_Aangeleverde tekst_:
──────────

Overwegingen
1. Nu met het bestreden besluit alsnog op de asielaanvraag van eiser is beslist, heeft eiser geen belang meer bij beoordeling van het beroep, voor zover dat is gericht tegen het niet-tijdig nemen van een besluit. Dat beroep zal daarom niet-ontvankelijk worden verklaard.
2. Eiser stelt te zijn geboren op [datum] 2006 en de Jemenitische nationaliteit te hebben. Hij heeft op 1 maart 2023 een asielaanvraag in Nederland ingediend. Eiser stelt tot vier keer toe te zijn benaderd door een man van Al Intiqali, die hem probeerde te verleiden om zich bij hen aan te sluiten. Bij de vierde benadering is hem gevraagd wat hij ervan zou vinden als hij met hen mee zou gaan naar het front. Eiser vreest daarom bij terugkeer naar Jemen voor gedwongen rekrutering of de dood.
3. Verweerder heeft eisers asielaanvraag bij het bestreden besluit afgewezen als ongegrond. Verweerder vindt eisers identiteit, nationaliteit en herkomst geloofwaardig. Eiser is volgens verweerder niet aan te merken als vluchteling in de zin van het Vluchtelingenverdrag. Daarnaast is niet aannemelijk dat eiser bij terugkeer naar Jemen individueel of als gevolg van willekeurig geweld een reëel risico loopt om te worden blootgesteld aan ernstige schade. Verweerder heeft daarbij overwogen dat niet is gebleken dat eiser is gerekruteerd door Al Intiqali. In Jemen is geen sprake is van een uitzonderlijke situatie en eiser heeft niet aannemelijk heeft gemaakt dat hij ten opzichte van andere Jemenitische burgers een hoger risico loopt om hieraan te worden blootgesteld.

──────────

_Gegevensrijen_:
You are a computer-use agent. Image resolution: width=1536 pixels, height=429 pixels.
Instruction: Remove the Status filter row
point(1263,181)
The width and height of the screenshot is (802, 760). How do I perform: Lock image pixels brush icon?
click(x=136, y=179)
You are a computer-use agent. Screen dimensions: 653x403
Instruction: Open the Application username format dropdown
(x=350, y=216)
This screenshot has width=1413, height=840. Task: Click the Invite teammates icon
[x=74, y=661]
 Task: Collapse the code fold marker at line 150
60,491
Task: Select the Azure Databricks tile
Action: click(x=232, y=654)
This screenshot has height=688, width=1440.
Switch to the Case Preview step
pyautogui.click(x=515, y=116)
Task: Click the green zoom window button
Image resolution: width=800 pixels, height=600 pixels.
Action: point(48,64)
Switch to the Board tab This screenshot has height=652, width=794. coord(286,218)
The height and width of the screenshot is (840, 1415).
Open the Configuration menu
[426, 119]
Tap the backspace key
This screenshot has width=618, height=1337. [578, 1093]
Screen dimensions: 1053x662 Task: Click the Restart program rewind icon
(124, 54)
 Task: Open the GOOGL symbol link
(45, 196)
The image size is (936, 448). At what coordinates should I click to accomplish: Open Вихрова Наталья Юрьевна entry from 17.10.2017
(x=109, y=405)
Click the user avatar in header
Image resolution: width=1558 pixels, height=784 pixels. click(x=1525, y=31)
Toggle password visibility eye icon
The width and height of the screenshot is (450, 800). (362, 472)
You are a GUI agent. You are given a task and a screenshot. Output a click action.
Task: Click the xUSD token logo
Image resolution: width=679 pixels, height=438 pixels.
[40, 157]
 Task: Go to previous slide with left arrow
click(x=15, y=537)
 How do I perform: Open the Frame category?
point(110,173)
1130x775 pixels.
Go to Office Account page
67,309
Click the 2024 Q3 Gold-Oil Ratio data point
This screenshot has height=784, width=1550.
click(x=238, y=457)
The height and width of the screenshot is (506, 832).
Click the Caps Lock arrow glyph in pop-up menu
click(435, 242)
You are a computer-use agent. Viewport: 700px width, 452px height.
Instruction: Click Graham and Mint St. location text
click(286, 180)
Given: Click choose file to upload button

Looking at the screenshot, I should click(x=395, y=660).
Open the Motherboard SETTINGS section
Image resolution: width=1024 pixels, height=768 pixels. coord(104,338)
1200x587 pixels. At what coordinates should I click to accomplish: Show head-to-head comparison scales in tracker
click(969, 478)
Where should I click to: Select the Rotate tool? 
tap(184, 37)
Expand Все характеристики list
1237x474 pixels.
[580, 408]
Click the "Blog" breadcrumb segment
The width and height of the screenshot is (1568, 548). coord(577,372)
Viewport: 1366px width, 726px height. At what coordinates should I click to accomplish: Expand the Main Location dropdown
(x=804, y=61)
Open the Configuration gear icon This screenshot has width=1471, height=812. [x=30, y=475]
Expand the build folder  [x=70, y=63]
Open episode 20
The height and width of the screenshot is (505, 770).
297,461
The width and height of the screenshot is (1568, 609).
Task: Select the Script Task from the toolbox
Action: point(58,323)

──────────

_Opdrachten_:
**A.** Citeer een passage uit de tekst over de asielaanvraag, te beginnen bij "Overwegingen" en doorlopend tot en met "of de dood.".
**B.** Op welke datum heeft eiser volgens de tekst over de asielaanvraag zijn asielaanvraag in Nederland ingediend?
**C.** Zet de tekst over de asielaanvraag alstublieft voort vanaf het punt waar die ophoudt.

_Antwoorden_:
**A.**
Overwegingen
1. Nu met het bestreden besluit alsnog op de asielaanvraag van eiser is beslist, heeft eiser geen belang meer bij beoordeling van het beroep, voor zover dat is gericht tegen het niet-tijdig nemen van een besluit. Dat beroep zal daarom niet-ontvankelijk worden verklaard.
2. Eiser stelt te zijn geboren op [datum] 2006 en de Jemenitische nationaliteit te hebben. Hij heeft op 1 maart 2023 een asielaanvraag in Nederland ingediend. Eiser stelt tot vier keer toe te zijn benaderd door een man van Al Intiqali, die hem probeerde te verleiden om zich bij hen aan te sluiten. Bij de vierde benadering is hem gevraagd wat hij ervan zou vinden als hij met hen mee zou gaan naar het front. Eiser vreest daarom bij terugkeer naar Jemen voor gedwongen rekrutering of de dood.

**B.** Op 1 maart 2023.

**C.**
4. Eiser is het niet eens met het bestreden besluit. Hij stelt allereerst dat het beleid van verweerder ten aanzien van Jemen niet langer actueel is en onvoldoende rekening houdt met de verslechterde situatie aldaar. Eiser stelt onder verwijzing naar algemene landeninformatie dat door het conflict een humanitaire crisis is ontstaan. Als gevolg van deze verslechterde omstandigheden, met name de onrustige situatie in het Midden-Oosten, is sprake van een artikel 15c-situatie. Daarnaast vindt eiser dat verweerder ten onrechte heeft geoordeeld dat hij geen specifiek en reëel risico op ernstige schade loopt. Hij meent dit risico wel te lopen omdat hij bij terugkeer naar Jemen gedwongen wordt om toe te treden tot een gewelddadige groepering. Hij wijst op de rekruteringsbrief die bij de zienswijze is overgelegd. Bureau Documenten heeft een neutraal advies gegeven over dit document. Eiser verzoekt dan ook om de behandeling van het beroep uit te stellen zodat een contra-expertise kan worden uitgevoerd.
De rechtbank oordeelt als volgt.
5. Een vreemdeling kan (op grond van artikel 29, eerste lid, aanhef en onder b, ten eerste en ten tweede, van de Vw) in aanmerking komen voor een verblijfsvergunning asiel voor bepaalde tijd als hij aannemelijk heeft gemaakt dat hij persoonlijk bij terugkeer naar zijn land van herkomst persoonlijk een reëel risico loopt op ernstige schade.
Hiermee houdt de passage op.